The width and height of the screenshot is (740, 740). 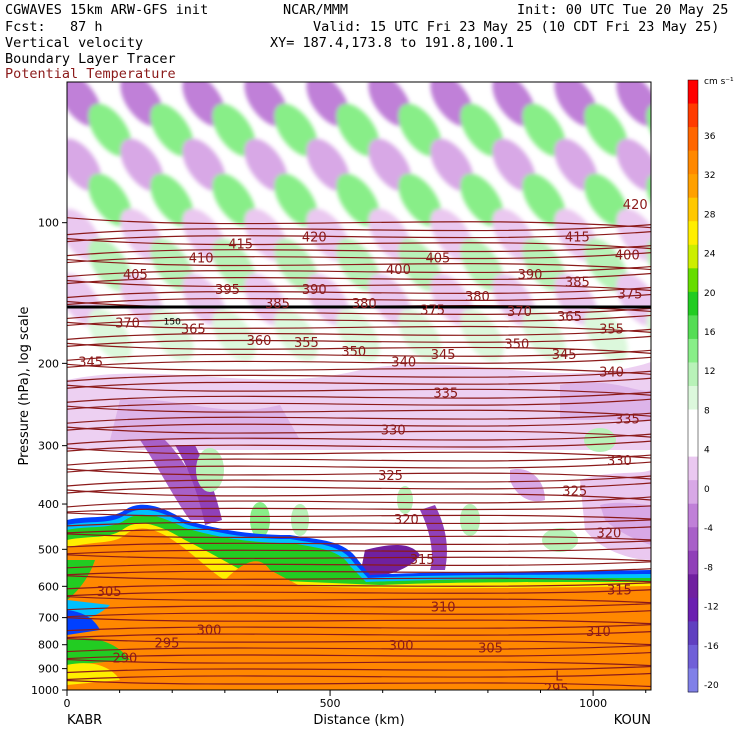 I want to click on theta-label: 365, so click(x=194, y=330).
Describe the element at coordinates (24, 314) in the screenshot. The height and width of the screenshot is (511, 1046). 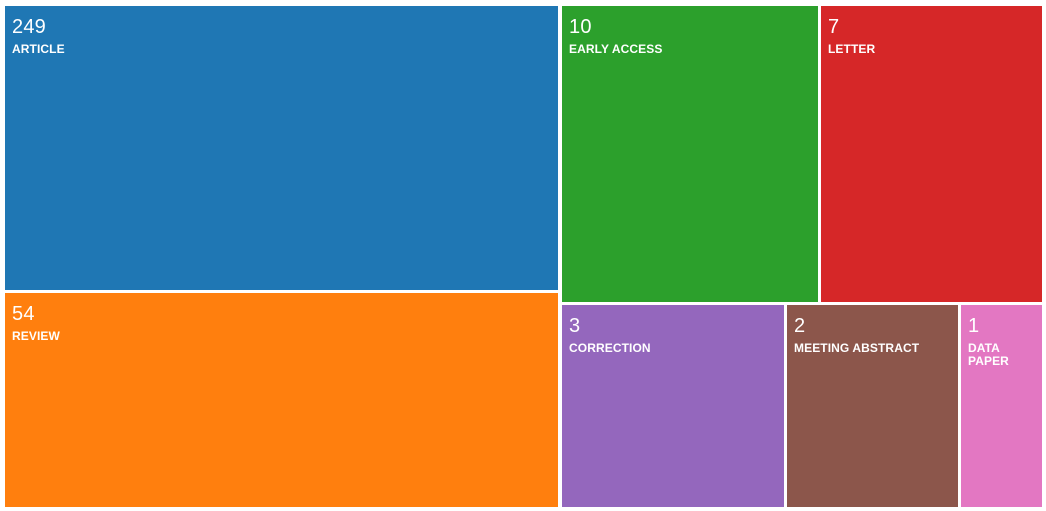
I see `tile-value: 54` at that location.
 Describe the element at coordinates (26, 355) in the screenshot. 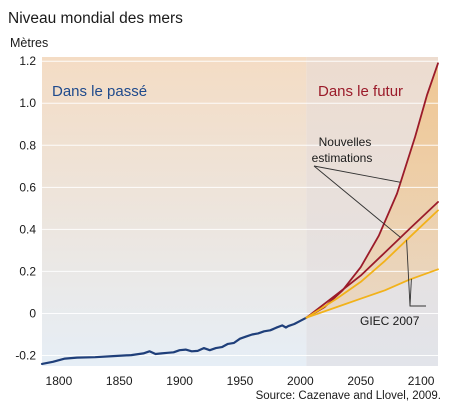

I see `y-tick-label: -0.2` at that location.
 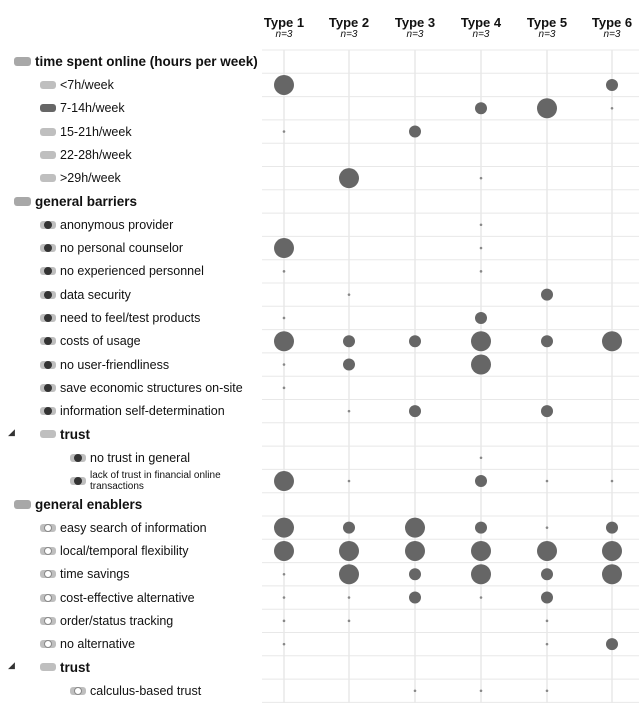 I want to click on row-label-text: trust, so click(x=75, y=667).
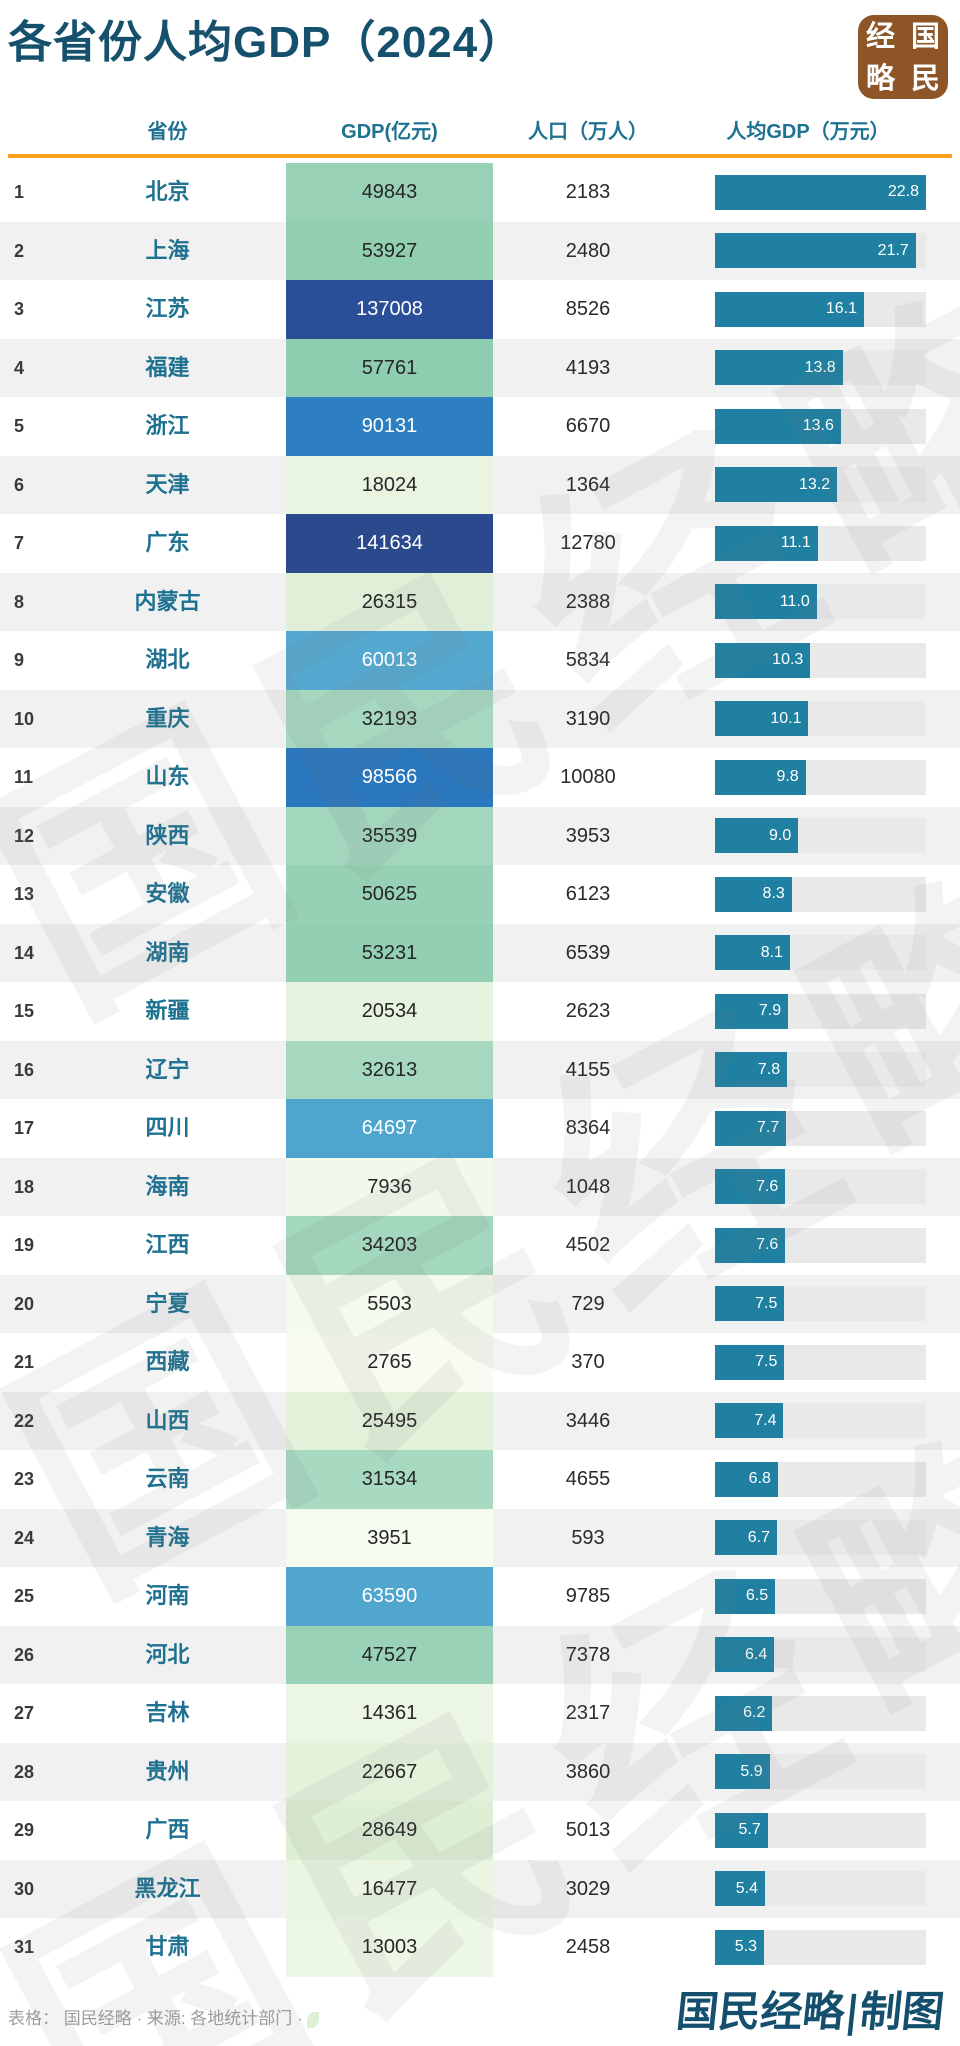 Image resolution: width=960 pixels, height=2046 pixels. Describe the element at coordinates (788, 776) in the screenshot. I see `bar-label: 9.8` at that location.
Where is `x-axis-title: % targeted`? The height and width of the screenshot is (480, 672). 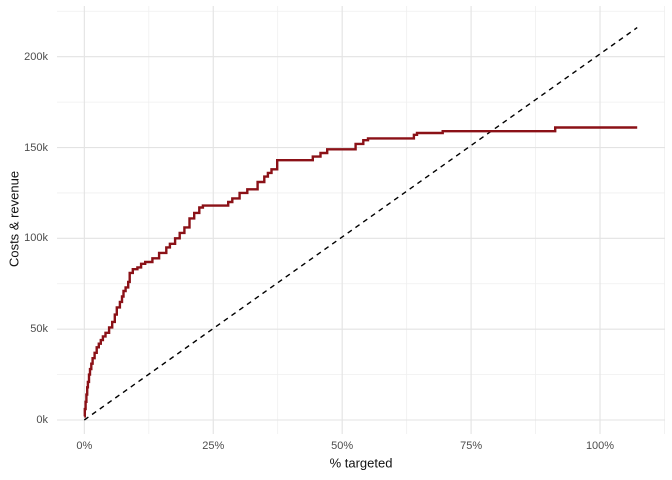
x-axis-title: % targeted is located at coordinates (361, 463).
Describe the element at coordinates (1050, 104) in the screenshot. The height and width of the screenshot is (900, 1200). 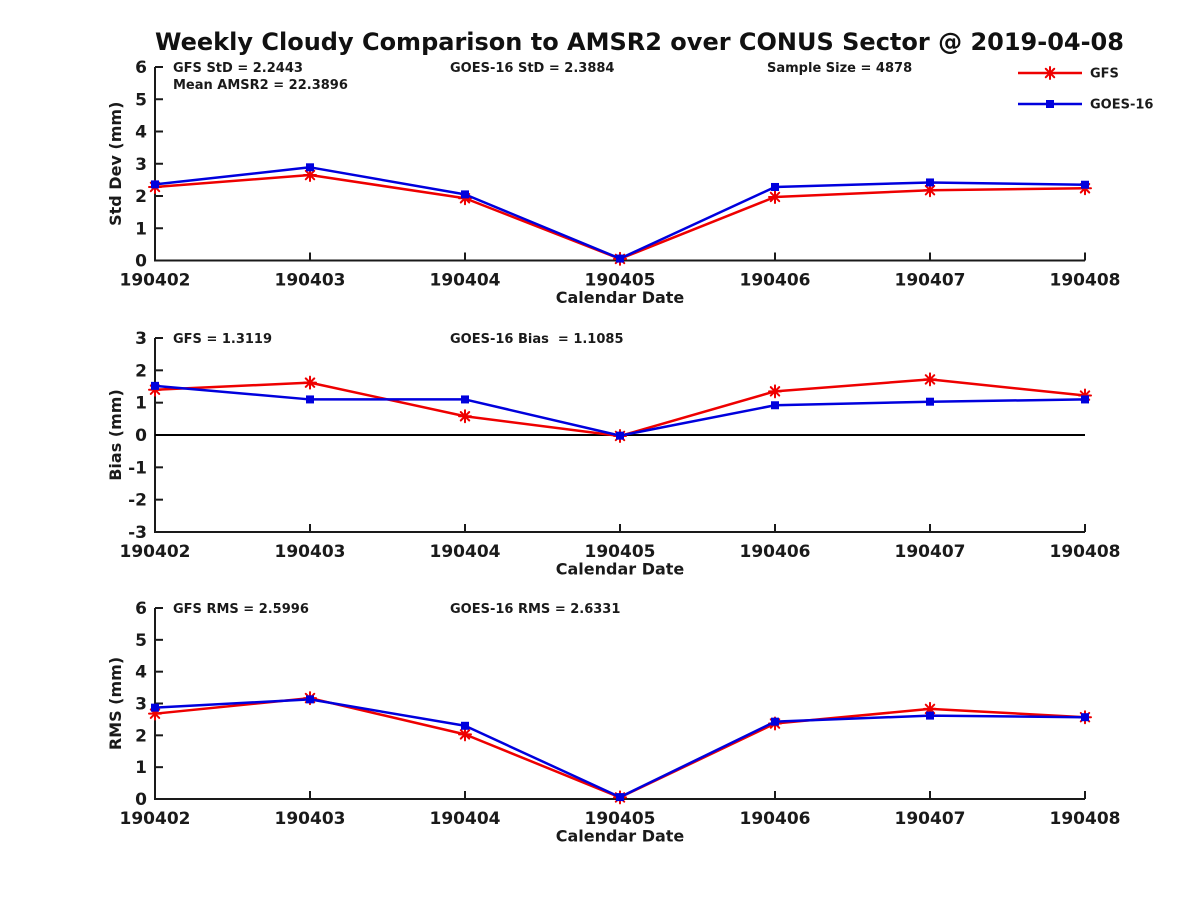
I see `legend-marker-goes16` at that location.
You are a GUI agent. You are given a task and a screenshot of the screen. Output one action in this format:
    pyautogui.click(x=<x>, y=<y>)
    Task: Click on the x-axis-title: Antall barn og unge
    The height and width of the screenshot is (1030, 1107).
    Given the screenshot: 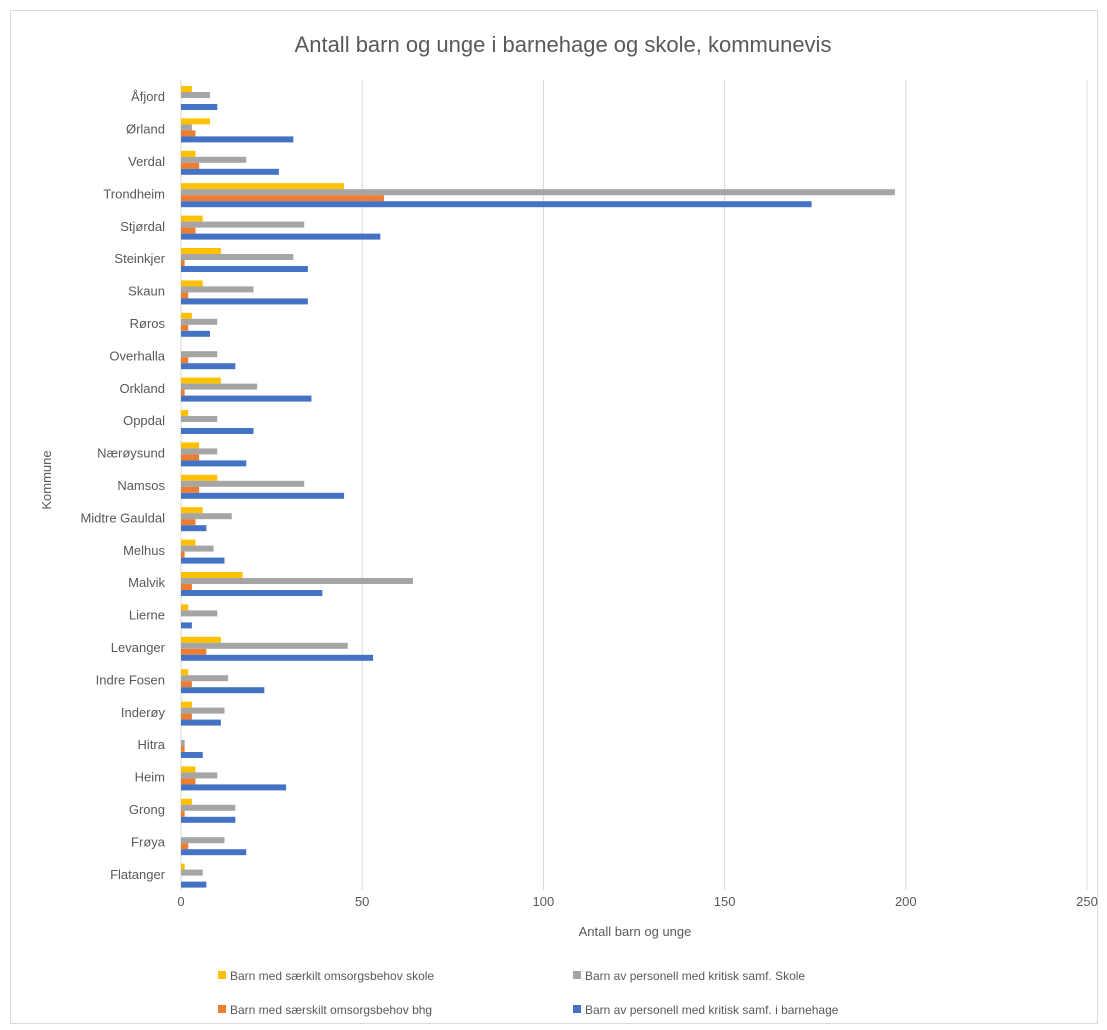 What is the action you would take?
    pyautogui.click(x=636, y=932)
    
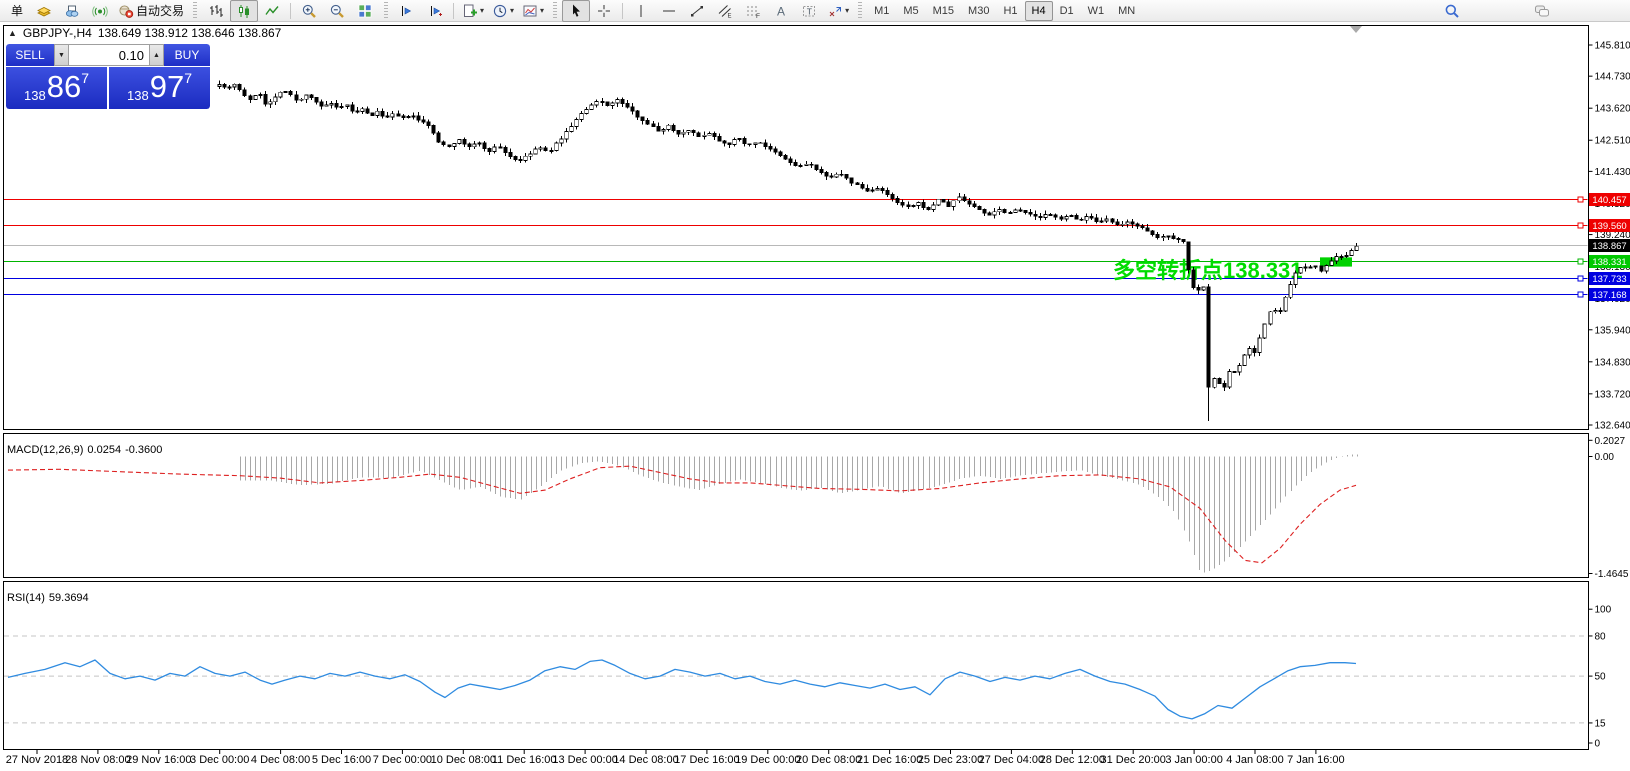 This screenshot has width=1630, height=771. I want to click on hline-icon, so click(669, 11).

- - -

> WORK ITEM
Reproduce the entries from the line with "I want to click on row-label-text: trust, so" to the line with "x-axis-title: % targeted is", replacing "height and width" with "size" and changing nothing else. Leave the pictures out of your answer.

> FINAL ANSWER
  I want to click on row-label-text: trust, so click(x=75, y=667).
 Image resolution: width=960 pixels, height=2046 pixels. Describe the element at coordinates (788, 776) in the screenshot. I see `bar-label: 9.8` at that location.
Where is `x-axis-title: % targeted`? The size of the screenshot is (480, 672). 
x-axis-title: % targeted is located at coordinates (361, 463).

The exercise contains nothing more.